As people filled chairs on the sloping lawn of the hospital's Rose Garden, Redman, 34, a member of the 101st Airborne Screaming Eagles based at Fort Campbell, Ky., explained why he was there.

He lifted the sheet. His left leg, waxy and sallow, was circled by Lego-like braces with long pins that look like bicycle spokes holding the shattered bones in place. A purple gash near his left calf, almost as big as a doughnut, showed where shrapnel from a mortar round had torn into him. Purple scars ran like seams from his feet to his thighs where doctors had stitched him together again.

But Redman said the religious faith that had sustained him -- from the moment he fell outside an Iraqi "safe house" in the desert, through evacuation to Europe, through surgery and 54 pints of other people's blood -- had also brought him to this spot close to the stage for the Walter Reed Army hospital's 80th annual sunrise service.

"It's important to me because, one, my family's religious. Because, two, if it wasn't for Him, I wouldn't be alive -- I'd be dead," said Redman, a father of three from Concord, N.C. "So I give thanks to Him every day."

Walter Reed Army Medical Center has treated 4,913 military personnel since the war in Iraq began, including 1,468 battle casualties. The hospital, which is scheduled to close permanently in 2011, currently has 28 inpatients.

Graham, noting that one of his sons is an Army Ranger who has served a tour in Iraq and now is on duty in an undisclosed location, told how the Bible is full of warrior wisdom. He also urged the military members to heed the faithful examples of Joshua, who razed the walls of Jericho with a clarion blast, and Gideon, who reduced his forces in the face of the enemy, and David, who slew Goliath with a stone.

"You see, the greatest battle we face in this world is the battle for the souls of men and women," Graham said. And he tied the sacrifice of Jesus to the sacrifice that military personnel must make.

"God bless each and every one of you. We love you, and we stand with you. Thank you," he said.

The cool morning air prompted medics to circulate through the crowd with blankets for some of the injured soldiers, and it momentarily played havoc with the tuning of Scaggs's acoustic guitar. Skaggs, a Grammy recipient who had mastered the mandolin well enough by age 5 to join bluegrass legend Bill Monroe on stage, accompanied his wife in "The Old Rugged Cross." Skaggs also soloed against a backing track with "Somebody's Praying."

Gracie Rosenberger, a Tennessee-based evangelist who lost both legs in a 1983 car accident, sang, too, and she spoke directly to the loss that some of the soldiers have felt.

"I know what it's like to pull back the bedsheet and see less of your body and wonder: 'Am I going to be a freak? Will people stare?
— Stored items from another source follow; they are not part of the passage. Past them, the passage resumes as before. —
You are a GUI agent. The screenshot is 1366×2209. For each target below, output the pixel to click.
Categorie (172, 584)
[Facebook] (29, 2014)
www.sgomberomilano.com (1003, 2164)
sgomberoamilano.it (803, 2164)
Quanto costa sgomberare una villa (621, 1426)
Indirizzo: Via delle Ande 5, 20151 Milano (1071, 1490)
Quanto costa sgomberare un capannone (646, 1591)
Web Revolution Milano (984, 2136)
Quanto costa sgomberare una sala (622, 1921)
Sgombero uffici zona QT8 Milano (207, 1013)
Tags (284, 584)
Will people accept me?' " she said.

Nervous energy had Marine Lance Cpl. Kade Hinkhouse pumping the stump of his right leg as he waited for the service to begin. As a high school student in Burlington, Colo., Hinkhouse, 20, enlisted because he believed someone had to.

Hinkhouse was riding in a five-ton truck in Ar Ramadi last October, preparing to drop off some snipers, when a double-stacked bomb went off. The explosion destroyed his right leg and sent a piece of shrapnel into his skull. He said he was, relatively speaking, lucky. Sitting just six inches from him in the truck had been Lance Cpl. Sergio H. Escobar. Escobar, of Pasadena, Calif., was killed in the explosion. He was 18.

Hinkhouse said his experience has left him with little sensation on his left side. It has made him more religious. But it has not shaken his faith that the war was necessary.

"For me, I came to terms with it, because I can't go back in time. I can't change it. I can only help the guys who are coming in now," he said.